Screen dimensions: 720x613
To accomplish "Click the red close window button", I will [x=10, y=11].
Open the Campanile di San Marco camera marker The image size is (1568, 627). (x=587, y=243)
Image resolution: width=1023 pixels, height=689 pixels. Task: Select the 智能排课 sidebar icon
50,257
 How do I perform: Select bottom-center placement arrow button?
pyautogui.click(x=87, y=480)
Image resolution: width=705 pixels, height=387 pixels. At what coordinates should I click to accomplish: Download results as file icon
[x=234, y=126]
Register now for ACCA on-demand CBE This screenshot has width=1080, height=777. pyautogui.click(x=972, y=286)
-*-
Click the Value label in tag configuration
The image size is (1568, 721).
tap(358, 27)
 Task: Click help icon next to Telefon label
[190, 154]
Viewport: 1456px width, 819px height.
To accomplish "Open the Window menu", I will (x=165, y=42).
-*-
**Given problem**. Write out everything from the record line containing "Image resolution: width=705" down to the one containing "Register now for", including both of those lines.

**Response to the task**.
Image resolution: width=705 pixels, height=387 pixels. At what coordinates should I click to accomplish: Download results as file icon
[x=234, y=126]
Register now for ACCA on-demand CBE This screenshot has width=1080, height=777. pyautogui.click(x=972, y=286)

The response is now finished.